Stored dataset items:
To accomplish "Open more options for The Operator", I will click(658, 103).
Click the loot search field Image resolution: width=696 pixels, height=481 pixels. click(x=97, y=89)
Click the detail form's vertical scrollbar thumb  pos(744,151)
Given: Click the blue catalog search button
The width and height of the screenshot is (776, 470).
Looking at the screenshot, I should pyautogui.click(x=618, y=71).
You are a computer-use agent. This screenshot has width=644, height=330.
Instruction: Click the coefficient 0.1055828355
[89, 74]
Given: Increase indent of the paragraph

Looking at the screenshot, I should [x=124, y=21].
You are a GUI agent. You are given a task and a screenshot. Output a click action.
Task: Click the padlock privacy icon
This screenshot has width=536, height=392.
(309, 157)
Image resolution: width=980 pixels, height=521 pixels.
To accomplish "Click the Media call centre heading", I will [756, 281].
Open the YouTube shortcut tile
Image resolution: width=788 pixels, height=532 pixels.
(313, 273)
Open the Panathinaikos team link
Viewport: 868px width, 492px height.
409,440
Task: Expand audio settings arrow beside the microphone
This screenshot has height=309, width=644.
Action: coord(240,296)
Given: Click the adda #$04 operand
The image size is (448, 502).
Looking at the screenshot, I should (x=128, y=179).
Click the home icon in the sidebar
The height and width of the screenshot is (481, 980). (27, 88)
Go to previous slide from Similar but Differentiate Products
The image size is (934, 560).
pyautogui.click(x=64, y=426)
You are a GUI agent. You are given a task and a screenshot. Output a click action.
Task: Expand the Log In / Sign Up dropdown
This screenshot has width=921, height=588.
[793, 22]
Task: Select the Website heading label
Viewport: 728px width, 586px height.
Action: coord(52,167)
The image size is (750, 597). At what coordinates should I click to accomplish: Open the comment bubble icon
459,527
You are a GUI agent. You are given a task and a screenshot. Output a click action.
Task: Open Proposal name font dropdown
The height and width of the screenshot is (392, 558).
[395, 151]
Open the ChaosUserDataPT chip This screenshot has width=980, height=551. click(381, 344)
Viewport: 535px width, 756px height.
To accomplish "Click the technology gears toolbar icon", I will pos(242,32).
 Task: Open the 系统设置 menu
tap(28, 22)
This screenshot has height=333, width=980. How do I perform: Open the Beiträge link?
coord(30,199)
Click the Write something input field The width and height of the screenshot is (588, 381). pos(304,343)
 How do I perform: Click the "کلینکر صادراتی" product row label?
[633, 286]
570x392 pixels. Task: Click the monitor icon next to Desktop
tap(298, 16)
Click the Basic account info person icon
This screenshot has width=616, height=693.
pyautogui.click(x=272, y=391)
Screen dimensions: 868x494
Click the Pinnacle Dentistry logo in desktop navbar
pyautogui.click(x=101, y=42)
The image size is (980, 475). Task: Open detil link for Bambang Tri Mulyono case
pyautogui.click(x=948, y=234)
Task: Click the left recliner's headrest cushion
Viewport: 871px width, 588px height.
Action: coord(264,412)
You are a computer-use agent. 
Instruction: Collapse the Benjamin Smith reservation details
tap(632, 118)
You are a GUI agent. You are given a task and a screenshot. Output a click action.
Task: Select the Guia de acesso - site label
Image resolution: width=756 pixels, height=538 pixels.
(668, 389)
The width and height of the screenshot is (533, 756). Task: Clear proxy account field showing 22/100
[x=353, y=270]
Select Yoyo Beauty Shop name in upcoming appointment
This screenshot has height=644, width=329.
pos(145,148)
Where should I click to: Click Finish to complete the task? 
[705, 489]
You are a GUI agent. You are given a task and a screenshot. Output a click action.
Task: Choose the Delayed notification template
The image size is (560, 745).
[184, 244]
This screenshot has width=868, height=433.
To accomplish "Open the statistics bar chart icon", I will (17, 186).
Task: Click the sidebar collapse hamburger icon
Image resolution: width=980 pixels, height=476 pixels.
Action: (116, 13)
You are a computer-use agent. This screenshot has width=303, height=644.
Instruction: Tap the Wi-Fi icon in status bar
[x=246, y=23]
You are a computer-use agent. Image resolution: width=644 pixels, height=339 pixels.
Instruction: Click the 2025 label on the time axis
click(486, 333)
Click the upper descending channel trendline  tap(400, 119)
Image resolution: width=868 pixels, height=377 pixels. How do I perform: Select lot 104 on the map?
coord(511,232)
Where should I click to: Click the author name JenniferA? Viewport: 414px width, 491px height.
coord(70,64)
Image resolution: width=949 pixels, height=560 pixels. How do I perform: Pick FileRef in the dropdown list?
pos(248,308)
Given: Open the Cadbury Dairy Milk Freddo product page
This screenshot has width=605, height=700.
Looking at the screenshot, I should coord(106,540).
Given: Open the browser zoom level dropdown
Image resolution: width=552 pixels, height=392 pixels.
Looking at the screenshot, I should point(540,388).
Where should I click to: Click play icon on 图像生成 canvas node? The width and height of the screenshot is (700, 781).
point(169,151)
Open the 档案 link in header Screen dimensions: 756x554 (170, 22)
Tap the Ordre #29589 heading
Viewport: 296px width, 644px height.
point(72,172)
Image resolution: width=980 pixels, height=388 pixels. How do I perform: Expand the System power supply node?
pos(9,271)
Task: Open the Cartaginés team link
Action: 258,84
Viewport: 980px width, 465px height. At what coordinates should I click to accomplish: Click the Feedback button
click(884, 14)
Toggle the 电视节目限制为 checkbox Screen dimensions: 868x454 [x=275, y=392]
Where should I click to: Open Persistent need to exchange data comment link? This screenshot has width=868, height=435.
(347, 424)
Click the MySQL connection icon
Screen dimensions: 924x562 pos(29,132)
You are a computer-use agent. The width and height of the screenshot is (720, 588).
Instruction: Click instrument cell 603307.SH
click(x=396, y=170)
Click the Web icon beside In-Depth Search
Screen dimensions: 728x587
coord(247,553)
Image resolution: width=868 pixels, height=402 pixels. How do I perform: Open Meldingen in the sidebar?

# [What to work on]
All records above must be set down exactly, please.

# [Answer area]
To accomplish "Open more options for The Operator", I will click(658, 103).
Click the loot search field Image resolution: width=696 pixels, height=481 pixels. click(x=97, y=89)
Click the detail form's vertical scrollbar thumb  pos(744,151)
Given: Click the blue catalog search button
The width and height of the screenshot is (776, 470).
Looking at the screenshot, I should pyautogui.click(x=618, y=71).
You are a computer-use agent. This screenshot has width=644, height=330.
Instruction: Click the coefficient 0.1055828355
[89, 74]
Given: Increase indent of the paragraph

Looking at the screenshot, I should [x=124, y=21].
You are a GUI agent. You are given a task and a screenshot. Output a click action.
Task: Click the padlock privacy icon
This screenshot has width=536, height=392.
(309, 157)
Image resolution: width=980 pixels, height=521 pixels.
To accomplish "Click the Media call centre heading", I will [756, 281].
Open the YouTube shortcut tile
Image resolution: width=788 pixels, height=532 pixels.
(313, 273)
Open the Panathinaikos team link
Viewport: 868px width, 492px height.
409,440
Task: Expand audio settings arrow beside the microphone
This screenshot has height=309, width=644.
Action: coord(240,296)
Given: Click the adda #$04 operand
The image size is (448, 502).
Looking at the screenshot, I should (x=128, y=179).
Click the home icon in the sidebar
The height and width of the screenshot is (481, 980). (27, 88)
Go to previous slide from Similar but Differentiate Products
The image size is (934, 560).
pyautogui.click(x=64, y=426)
You are a GUI agent. You are given a task and a screenshot. Output a click action.
Task: Expand the Log In / Sign Up dropdown
This screenshot has width=921, height=588.
[793, 22]
Task: Select the Website heading label
Viewport: 728px width, 586px height.
Action: coord(52,167)
The image size is (750, 597). At what coordinates should I click to accomplish: Open the comment bubble icon
459,527
You are a GUI agent. You are given a task and a screenshot. Output a click action.
Task: Open Proposal name font dropdown
The height and width of the screenshot is (392, 558).
[395, 151]
Open the ChaosUserDataPT chip This screenshot has width=980, height=551. click(381, 344)
Viewport: 535px width, 756px height.
To accomplish "Click the technology gears toolbar icon", I will pos(242,32).
 Task: Open the 系统设置 menu
tap(28, 22)
This screenshot has height=333, width=980. How do I perform: Open the Beiträge link?
coord(30,199)
Click the Write something input field The width and height of the screenshot is (588, 381). pos(304,343)
 How do I perform: Click the "کلینکر صادراتی" product row label?
[633, 286]
570x392 pixels. Task: Click the monitor icon next to Desktop
tap(298, 16)
Click the Basic account info person icon
This screenshot has width=616, height=693.
pyautogui.click(x=272, y=391)
Screen dimensions: 868x494
Click the Pinnacle Dentistry logo in desktop navbar
pyautogui.click(x=101, y=42)
The image size is (980, 475). Task: Open detil link for Bambang Tri Mulyono case
pyautogui.click(x=948, y=234)
Task: Click the left recliner's headrest cushion
Viewport: 871px width, 588px height.
Action: coord(264,412)
You are a computer-use agent. 
Instruction: Collapse the Benjamin Smith reservation details
tap(632, 118)
You are a GUI agent. You are given a task and a screenshot. Output a click action.
Task: Select the Guia de acesso - site label
Image resolution: width=756 pixels, height=538 pixels.
(668, 389)
The width and height of the screenshot is (533, 756). Task: Clear proxy account field showing 22/100
[x=353, y=270]
Select Yoyo Beauty Shop name in upcoming appointment
This screenshot has height=644, width=329.
pos(145,148)
Where should I click to: Click Finish to complete the task? 
[705, 489]
You are a GUI agent. You are given a task and a screenshot. Output a click action.
Task: Choose the Delayed notification template
The image size is (560, 745).
[184, 244]
This screenshot has width=868, height=433.
To accomplish "Open the statistics bar chart icon", I will (17, 186).
Task: Click the sidebar collapse hamburger icon
Image resolution: width=980 pixels, height=476 pixels.
Action: (116, 13)
You are a computer-use agent. This screenshot has width=303, height=644.
Instruction: Tap the Wi-Fi icon in status bar
[x=246, y=23]
You are a computer-use agent. Image resolution: width=644 pixels, height=339 pixels.
Instruction: Click the 2025 label on the time axis
click(486, 333)
Click the upper descending channel trendline  tap(400, 119)
Image resolution: width=868 pixels, height=377 pixels. How do I perform: Select lot 104 on the map?
coord(511,232)
Where should I click to: Click the author name JenniferA? Viewport: 414px width, 491px height.
coord(70,64)
Image resolution: width=949 pixels, height=560 pixels. How do I perform: Pick FileRef in the dropdown list?
pos(248,308)
Given: Open the Cadbury Dairy Milk Freddo product page
This screenshot has width=605, height=700.
Looking at the screenshot, I should coord(106,540).
Given: Open the browser zoom level dropdown
Image resolution: width=552 pixels, height=392 pixels.
Looking at the screenshot, I should point(540,388).
Where should I click to: Click play icon on 图像生成 canvas node? The width and height of the screenshot is (700, 781).
point(169,151)
Open the 档案 link in header Screen dimensions: 756x554 (170, 22)
Tap the Ordre #29589 heading
Viewport: 296px width, 644px height.
point(72,172)
Image resolution: width=980 pixels, height=388 pixels. How do I perform: Expand the System power supply node?
pos(9,271)
Task: Open the Cartaginés team link
Action: 258,84
Viewport: 980px width, 465px height. At what coordinates should I click to accomplish: Click the Feedback button
click(884, 14)
Toggle the 电视节目限制为 checkbox Screen dimensions: 868x454 [x=275, y=392]
Where should I click to: Open Persistent need to exchange data comment link? This screenshot has width=868, height=435.
(347, 424)
Click the MySQL connection icon
Screen dimensions: 924x562 pos(29,132)
You are a computer-use agent. The width and height of the screenshot is (720, 588).
Instruction: Click instrument cell 603307.SH
click(x=396, y=170)
Click the Web icon beside In-Depth Search
Screen dimensions: 728x587
coord(247,553)
Image resolution: width=868 pixels, height=402 pixels. How do I perform: Open Meldingen in the sidebar?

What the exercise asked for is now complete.